Não há volta a dar: quando o árbitro erra é ladrão, corrupto ou incompetente.
Esta lógica (?) é real. É a lógica do dia a dia, há muitos, muitos dias.
Não sei se sabem, mas o árbitro é malandro desde que surgiu no futebol moderno (dizem que por Terras de Sua Majestade, em meados do Séc. XIX).
Dizem também que antes dos árbitros fazerem parte do jogo, este era bem mais divertido. E era mais divertido porque jogava-se com outra pureza e liberdade, sem regras nem paragens, sem apitos nem cartões. Era tão genuíno como ainda hoje é aquele que os miúdos jogam ao pé de casa ou no recreio da escola.
CAÍAM, ESFOLAVAM-SE, LEVANTAVAM-SE E SEGUIAM…
Naquela altura, quando um jogador gritava “falta”, todos os outros paravam e ninguém se chateava (muito). Caíam, esfolavam-se, levantavam-se e seguiam… até o sol desaparecer e a noite cair.

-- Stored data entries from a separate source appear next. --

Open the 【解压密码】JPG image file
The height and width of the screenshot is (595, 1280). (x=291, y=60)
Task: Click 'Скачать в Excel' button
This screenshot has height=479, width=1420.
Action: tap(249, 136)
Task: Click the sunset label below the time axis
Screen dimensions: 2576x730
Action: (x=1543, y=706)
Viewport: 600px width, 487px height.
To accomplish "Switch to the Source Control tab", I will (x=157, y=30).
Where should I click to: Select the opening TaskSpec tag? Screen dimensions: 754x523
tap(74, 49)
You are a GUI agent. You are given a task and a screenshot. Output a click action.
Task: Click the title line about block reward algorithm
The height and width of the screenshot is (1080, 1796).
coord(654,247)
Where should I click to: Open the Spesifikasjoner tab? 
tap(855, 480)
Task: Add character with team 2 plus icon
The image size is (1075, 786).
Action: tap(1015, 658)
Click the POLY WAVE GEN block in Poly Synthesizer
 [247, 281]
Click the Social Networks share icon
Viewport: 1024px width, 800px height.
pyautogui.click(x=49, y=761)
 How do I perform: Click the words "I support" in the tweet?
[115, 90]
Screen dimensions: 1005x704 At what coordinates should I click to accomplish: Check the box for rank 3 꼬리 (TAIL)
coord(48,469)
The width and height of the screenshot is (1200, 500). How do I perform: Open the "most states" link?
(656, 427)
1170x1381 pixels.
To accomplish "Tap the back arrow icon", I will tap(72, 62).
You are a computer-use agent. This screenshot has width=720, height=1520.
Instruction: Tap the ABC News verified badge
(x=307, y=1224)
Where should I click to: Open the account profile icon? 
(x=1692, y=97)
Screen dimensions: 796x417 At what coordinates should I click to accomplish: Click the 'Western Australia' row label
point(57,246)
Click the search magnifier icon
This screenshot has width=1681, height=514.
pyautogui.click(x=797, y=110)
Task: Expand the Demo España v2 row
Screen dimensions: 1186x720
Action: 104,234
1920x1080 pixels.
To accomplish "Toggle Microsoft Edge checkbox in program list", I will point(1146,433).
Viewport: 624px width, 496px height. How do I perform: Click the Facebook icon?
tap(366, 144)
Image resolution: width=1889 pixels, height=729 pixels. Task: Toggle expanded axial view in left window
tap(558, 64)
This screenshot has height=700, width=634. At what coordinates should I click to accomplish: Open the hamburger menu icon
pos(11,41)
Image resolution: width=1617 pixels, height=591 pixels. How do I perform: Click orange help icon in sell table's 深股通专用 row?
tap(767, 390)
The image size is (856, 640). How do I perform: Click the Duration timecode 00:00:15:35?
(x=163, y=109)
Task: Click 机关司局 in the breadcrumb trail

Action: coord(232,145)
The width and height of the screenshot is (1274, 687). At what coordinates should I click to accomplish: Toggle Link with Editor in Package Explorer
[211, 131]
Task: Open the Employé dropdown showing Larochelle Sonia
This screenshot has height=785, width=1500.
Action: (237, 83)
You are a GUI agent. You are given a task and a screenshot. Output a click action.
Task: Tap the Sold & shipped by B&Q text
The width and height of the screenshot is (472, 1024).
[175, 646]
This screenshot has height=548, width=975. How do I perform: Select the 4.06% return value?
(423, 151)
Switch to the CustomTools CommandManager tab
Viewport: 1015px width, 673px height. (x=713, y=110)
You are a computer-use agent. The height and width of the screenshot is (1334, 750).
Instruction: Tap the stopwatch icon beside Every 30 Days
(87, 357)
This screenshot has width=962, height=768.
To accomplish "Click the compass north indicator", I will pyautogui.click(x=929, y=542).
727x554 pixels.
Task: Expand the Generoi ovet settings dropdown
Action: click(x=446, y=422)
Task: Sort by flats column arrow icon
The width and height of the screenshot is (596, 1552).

Tudo seria perfeito se o jogo entretanto não crescesse… mas cresceu. E cresceu muito.
Cresceu de tal forma que começou a atrair a atenção de mais pessoas e praticantes, de alguma imprensa e investidores. Os grupos de amigos passaram a organizar-se e fundaram clubes. Surgiram as primeiras provas, as primeiras partidas mais a sério.
Está fácil de ver que, com o passar do tempo, dizer “pára tudo” já não funcionava. Ninguém ouvia nada porque o público só gritava. Por isso….começava tudo à pancada.
O PALANQUE VEIO ABAIXO UMA SÉRIE DE VEZES
Para evitar o descontrolo total, decidiram criar um terceiro elemento. Um elemento neutro, que não pertencesse a nenhum dos lados e que soubesse ajuizar com distância e isenção. Adivinhem quem?
Exato. O árbitro.
Consta que os primeiros árbitros iam para uma espécie de palanque que era colocado ao alto, com vista para o pelado. Quando uma equipa achava que tinha razão nalguma situação, subia escadaria acima para protestar e exigir justiça. Reparem: não subia um nem dois… subiam todos!
Está fácil de ver que o palanque, que era de madeira e mal amanhado, veio abaixo uma série de vezes. O árbitro começou a apanhar logo aí.
Eles endoideciam com a decisão e o povo não lhes perdoava a opção. Triste sina.
Naquela altura, eram vistos como os “desmancha prazeres”. Aqueles que castravam a essência do jogo e a liberdade dos atletas.
É engraçado que, passados tantos anos, esse sentimento ainda perdura na mente de muita gente.
Dizia-se que, com árbitros a mandar, o jogo perdia espectacularidade e emotividade. Eu digo que, sem árbitros a regular, esses escalaram rapidamente para exibições gratuitas de pugilato e full-contact.
Perspetivas.
AS PRIMEIRAS REGRAS DO JOGO
Como a história do palanque não funcionou, mandaram o homem lá para dentro e criaram as primeiras regras do jogo. Para evitar confusões, ficou logo decidido que só um jogador podia falar com o árbitro. Esse seria aquele que usasse um boné, algo que os distinguia dos outros.
Foi aliás o boné (“cap”, em inglês) que passou a definir o atleta que ainda hoje é o único responsável da equipa: o cap…itão.
Com o passar do tempo, o futebol evoluiu extraordinariamente e hoje é o mundo que é.
As competições profissionalizaram-se e as equipas multiplicaram-se. O futebol tornou-se numa das mais poderosas e modernas indústrias do planeta. Movimenta milhares de milhões de euros por época, dá emprego a centenas de milhões de pessoas e cria ídolos e lendas um pouco por todo o lado. É porventura o maior fenómeno sociológico que existe. Aquele que mais desperta paixões e adultera emoções. Uma verdadeira loucura.
A única coisa que não progrediu foi a imagem que a perceção pública ainda tem do árbitro.
Século e meio depois, os juízes de campo continuam a ser os eternos maus da fita. Os mesmos ladrões e incompetentes que eram em mil oitocentos e troca o passo. Os verdadeiros “desmancha-prazeres”.
As coisas são como são e há coisas que nunca deixarão de ser o que sempre foram. Infelizmente.